-- Passage provided --
------------------------------------------------------------
CNK's blog

Django’s GenericForeignKeys and GenericRelations

I am working on a project that has two separate but interrelated Django web sites (projects in Django’s parlance). In an earlier blog post, I described setting up the second project (mk_ai) to have read-only access to the first project’s database (mk_web_core) in dev but then getting around those access restrictions for testing. The main thing I need for testing is a big, set of hierarchical data to be loaded into the first project’s test database. I can use the manage commands dumpdata and loaddata to preserve date in my development environment, but when I tried to load that same data into the test database, I ran into problems.

We are using GenericForeignKeys and GenericRelations. Django implements GenericForeignKeys by creating a database foreign key into the django_content_type table. In our mixed database setup, my django_content_type table is in the mk_ai schema. So, even if I set up my database router to allow_relation across databases AND the postgres database adapter would even attempt to make that join, the content types in the references in mk_web_core would not be in mk_ai’s django_content_type table. So we can’t use Django’s GenericForeignKeys. What shall we do instead?

Rails implements a similar type of relationship with a feature it calls Polymorphic Associations. Django stores the object’s id + a FK link to row in the content_type table representing the the object’s model. Rails store’s the object’s id + the object’s class name in a field it calls _type. I decided to use the Rails method to set up my database representations. That replaces the GenericForiegnKey aspect. To replace the GenericRelation part, I just created a case statement that allows queries to chain in the approrpriate related model based on the … content type. Perhaps showing an example will make this clearer.

The original way, using Django’s GenericForeignKey:

class PageBlock(models.Model):
    page = models.ForeignKey('Page')
    position = models.PositiveSmallIntegerField()
    allowed_block_types = models.Q(app_label='materials', model='text') | \
            models.Q(app_label='materials', model='video') | \
            models.Q(app_label='course_materials', model='image')
    block_type = models.ForeignKey(ContentType, limit_choices_to=allowed_block_types)
    object_id = models.PositiveSmallIntegerField()
    material = GenericForeignKey(block_type', 'object_id')

The ‘rails’ way, using a block_type name field that can be read directly in the mk_ai schema.

class PageBlock(models.Model):
    """
    This is a mapping table to all us to access collections of
    blocks regardless of their actual type.

    TODO:
    Figure out how to make the object_id options fill a select
    list once the user chooses a block_type in the form on the
    admin interface.
    """
    BLOCK_TYPE_NAMES = [('text', 'TextBlock'),
                        ('video', 'VideoBlock'),
                        ('image', 'ImageBlock'),
                       ]
    page = models.ForeignKey('Page')
    position = models.PositiveSmallIntegerField()
    block_type_name = models.CharField(max_length=100, choices=BLOCK_TYPE_NAMES)
    # The block_id would be a ForeignKey field into a Video, Image... if we were mapping to just one model
    block_id = models.PositiveSmallIntegerField()

    @property
    def block(self):
        if self.block_type == 'TextBlock':
            return TextBlock.objects.get(pk=self.block_id)
        if self.block_type == 'VideoBlock':
            return VideoBlock.objects.get(pk=self.block_id)
        if self.block_type == 'ImageBlock':
            return ImageBlock.objects.get(pk=self.block_id)
------------------------------------------------------------
-- Provided data --
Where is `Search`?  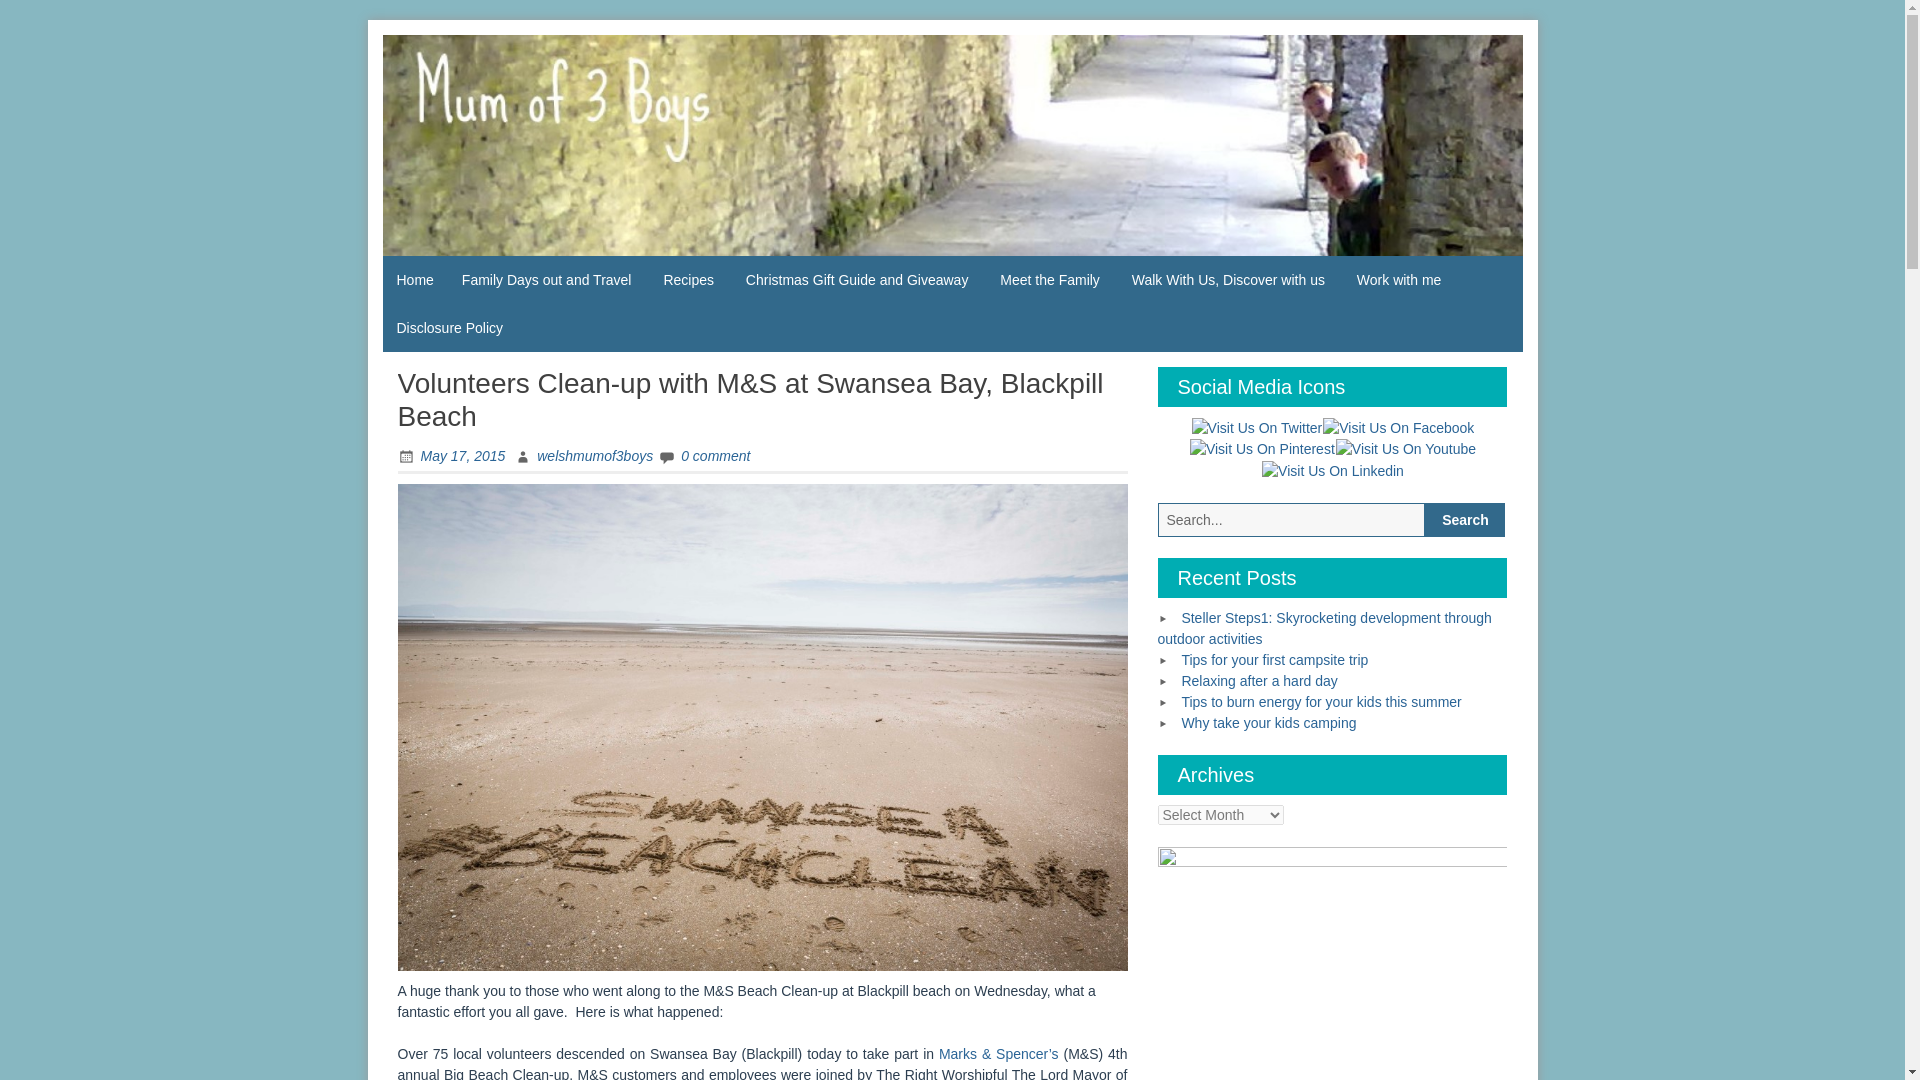
Search is located at coordinates (1464, 520).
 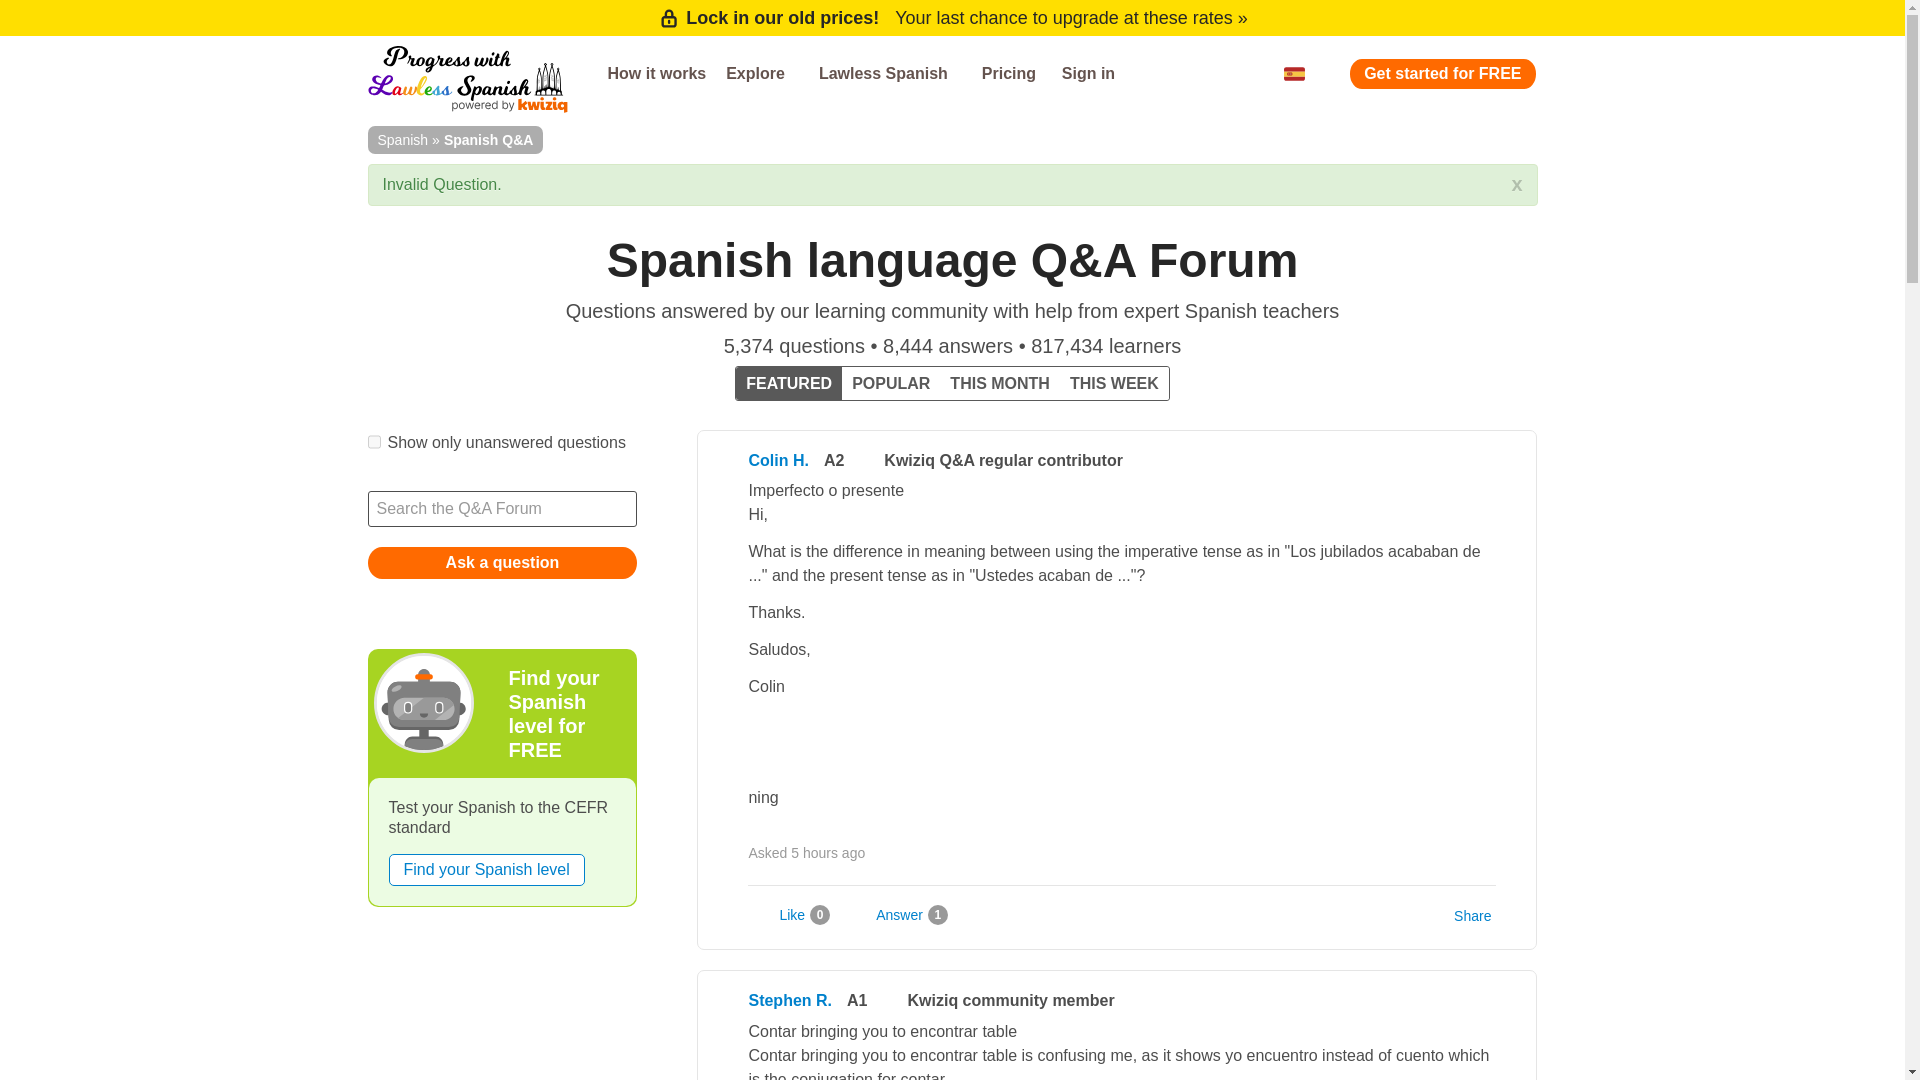 I want to click on 18th July 2024, so click(x=828, y=852).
------------------------------------------------------------
-- Set of tasks --
1. According to the Django blog post, which schema holds the django_content_type table?
2. Reproduce the part of the Django blog post starting at "The original way, using" and ending at "material = GenericForeignKey(block_type', 'object_id')".
Rely only on the Django blog post for your answers.

-- Exercise solutions --
1. The mk_ai schema.

2.
The original way, using Django’s GenericForeignKey:

class PageBlock(models.Model):
    page = models.ForeignKey('Page')
    position = models.PositiveSmallIntegerField()
    allowed_block_types = models.Q(app_label='materials', model='text') | \
            models.Q(app_label='materials', model='video') | \
            models.Q(app_label='course_materials', model='image')
    block_type = models.ForeignKey(ContentType, limit_choices_to=allowed_block_types)
    object_id = models.PositiveSmallIntegerField()
    material = GenericForeignKey(block_type', 'object_id')